- **Saved data entries**:
-- -- --

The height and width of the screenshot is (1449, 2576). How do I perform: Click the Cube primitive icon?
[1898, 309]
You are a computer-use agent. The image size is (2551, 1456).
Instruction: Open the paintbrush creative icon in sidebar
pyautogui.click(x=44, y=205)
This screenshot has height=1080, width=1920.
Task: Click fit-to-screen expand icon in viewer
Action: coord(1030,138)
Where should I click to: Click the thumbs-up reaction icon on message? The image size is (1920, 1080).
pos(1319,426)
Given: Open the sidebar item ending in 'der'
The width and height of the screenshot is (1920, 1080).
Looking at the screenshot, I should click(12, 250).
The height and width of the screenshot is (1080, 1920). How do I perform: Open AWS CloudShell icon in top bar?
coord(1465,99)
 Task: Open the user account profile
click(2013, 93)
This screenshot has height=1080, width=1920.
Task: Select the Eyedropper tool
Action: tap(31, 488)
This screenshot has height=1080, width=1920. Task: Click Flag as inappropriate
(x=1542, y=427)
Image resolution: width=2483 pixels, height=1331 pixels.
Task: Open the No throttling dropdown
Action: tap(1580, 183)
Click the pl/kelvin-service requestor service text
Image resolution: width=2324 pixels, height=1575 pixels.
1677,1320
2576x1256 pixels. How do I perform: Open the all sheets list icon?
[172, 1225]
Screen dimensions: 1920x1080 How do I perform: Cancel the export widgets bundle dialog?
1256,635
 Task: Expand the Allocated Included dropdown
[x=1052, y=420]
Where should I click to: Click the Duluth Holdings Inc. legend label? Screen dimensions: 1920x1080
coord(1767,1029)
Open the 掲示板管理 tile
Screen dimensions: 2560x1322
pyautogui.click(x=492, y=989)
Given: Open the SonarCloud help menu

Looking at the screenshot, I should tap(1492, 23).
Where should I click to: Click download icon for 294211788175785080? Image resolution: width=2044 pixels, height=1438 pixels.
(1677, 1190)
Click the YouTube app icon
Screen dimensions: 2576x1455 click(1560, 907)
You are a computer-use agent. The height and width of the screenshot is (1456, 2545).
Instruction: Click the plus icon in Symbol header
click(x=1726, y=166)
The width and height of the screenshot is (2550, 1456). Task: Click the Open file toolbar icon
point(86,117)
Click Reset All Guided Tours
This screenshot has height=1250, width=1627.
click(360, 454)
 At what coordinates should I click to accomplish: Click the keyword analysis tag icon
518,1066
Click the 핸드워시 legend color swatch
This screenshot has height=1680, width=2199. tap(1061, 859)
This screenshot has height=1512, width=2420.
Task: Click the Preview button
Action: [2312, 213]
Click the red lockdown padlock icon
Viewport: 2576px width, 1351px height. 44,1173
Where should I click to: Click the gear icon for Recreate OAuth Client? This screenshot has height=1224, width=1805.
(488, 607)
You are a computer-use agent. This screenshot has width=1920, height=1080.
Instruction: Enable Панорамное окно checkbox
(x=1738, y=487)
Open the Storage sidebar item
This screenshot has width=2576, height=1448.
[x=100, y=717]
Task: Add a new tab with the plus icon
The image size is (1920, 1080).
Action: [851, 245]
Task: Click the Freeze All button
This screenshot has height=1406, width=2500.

-- -- --

- **YOUR OBJECTIVE**: Repeat word for word the lines above that run from the line containing "Task: Expand the Allocated Included dropdown" through the line containing "You are a computer-use agent. The height", both ends included, and nothing else.

- **TASK RESPONSE**:
 Task: Expand the Allocated Included dropdown
[x=1052, y=420]
Where should I click to: Click the Duluth Holdings Inc. legend label? Screen dimensions: 1920x1080
coord(1767,1029)
Open the 掲示板管理 tile
Screen dimensions: 2560x1322
pyautogui.click(x=492, y=989)
Given: Open the SonarCloud help menu

Looking at the screenshot, I should tap(1492, 23).
Where should I click to: Click download icon for 294211788175785080? Image resolution: width=2044 pixels, height=1438 pixels.
(1677, 1190)
Click the YouTube app icon
Screen dimensions: 2576x1455 click(1560, 907)
You are a computer-use agent. The height and width of the screenshot is (1456, 2545).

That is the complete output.